I’ve got two dogs. And like many dog owners I end up talking to them. Don’t get too worried. I’m not saying I have long discussions. But I do say things like the fellow in this Far Side cartoon.
This is perplexing. As Gary Larson (the cartoonist) observes, when we speak to our dogs they don’t understand what we’re saying. What is more we know this (or at least most of us do). And yet we still speak to them. Why?
First off, let me say that some dogs are extraordinarily intelligent. You wouldn’t believe how brilliant Chaser the Border Collie is. She knows over one thousand words and has demonstrated the ability to make logical inferences. Watch this fascinating Nova video “How Smart are Dogs?” : http://www.pbs.org/wgbh/nova/nature/how-smart-dogs.html
Everybody knows that Border Collies are smart. In fact, they are typically rated as the most intelligent of all breeds, above even Golden Retrievers and Labradors and German Shepherds. So perhaps I could understand speaking to Chaser. She just might get what you’re saying. But my Lhasa Apso x and Maltese x? Let me say that they mean well. But intelligent they ain’t. So why do I still talk to them?

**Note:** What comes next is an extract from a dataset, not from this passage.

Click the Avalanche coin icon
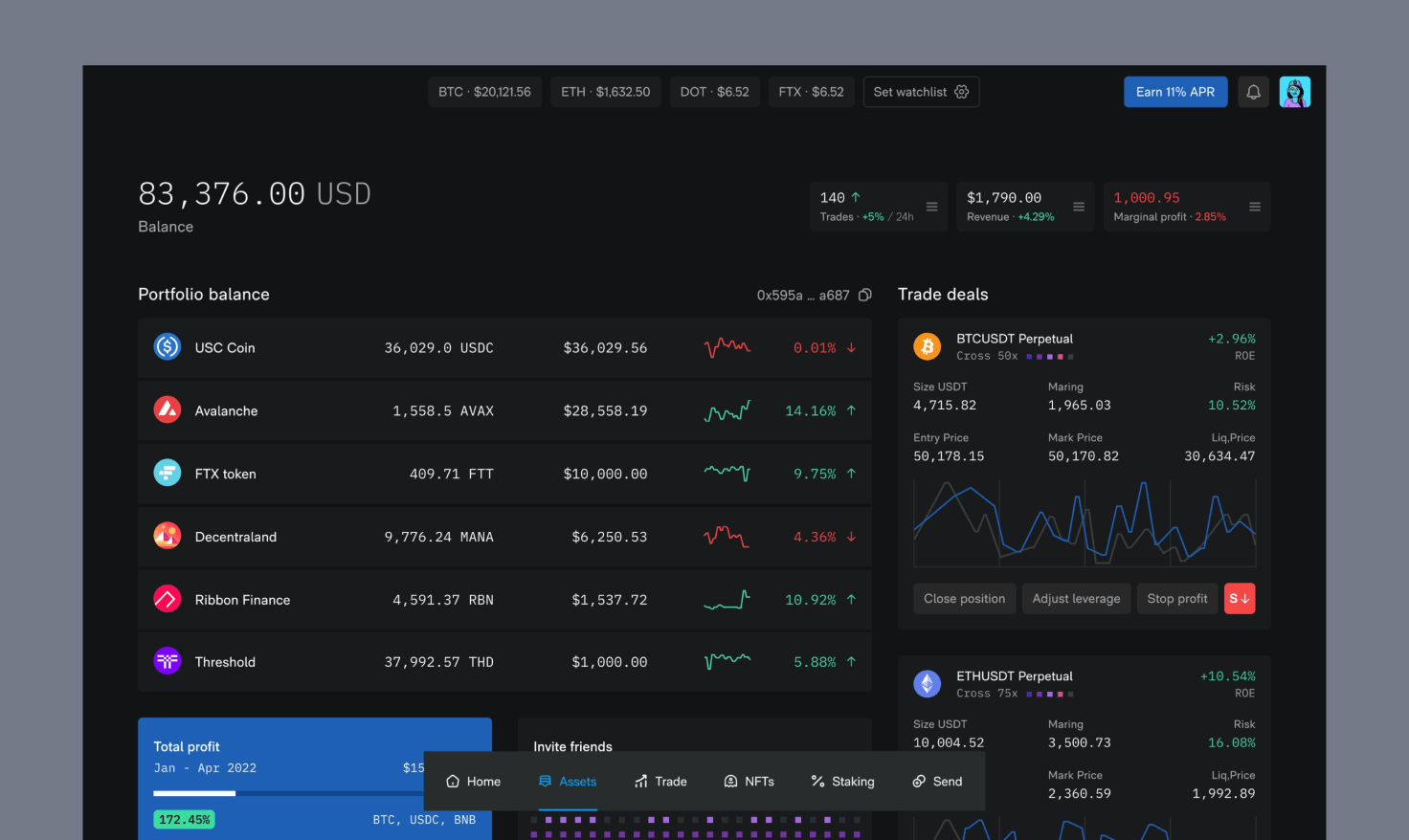The image size is (1409, 840). pos(168,410)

Perhaps we can get the spotlight off me for a second. If you’ve seen Tom Hanks’ film “Castaway” you know that for a significant portion of the film Hanks ends up stranded on a desert island talking to a volleyball that washed up on shore (which he appropriately calls “Wilson”). Why does the castaway Chuck Noland (Hanks) start talking to, of all things, a ball? Is he insane?
Clearly not. But human beings are social creatures and as such our flourishing is richly dependent on social relations with others. When we are deprived of those relationships our social well-being suffers, in the worst cases leading to dire consequences like despair or even insanity. In that sense, Noland’s attachment to the ball is an incisive coping strategy to maintain his own mental stability while on the island.
I don’t think I talk to my dogs out of any need to maintain my mental stability (at least I hope not!). But as I anthropomorphize my pets it does have positive psychological benefits. As Noland constructs another agent out of the ball so I construct agents out of my dogs, not out of necessity but as a further enrichment of my social life. And so I continue to say “Way to go Sonny! Good job” even as I know Sonny hears “Blah blah blah Sonny! Blah blah!”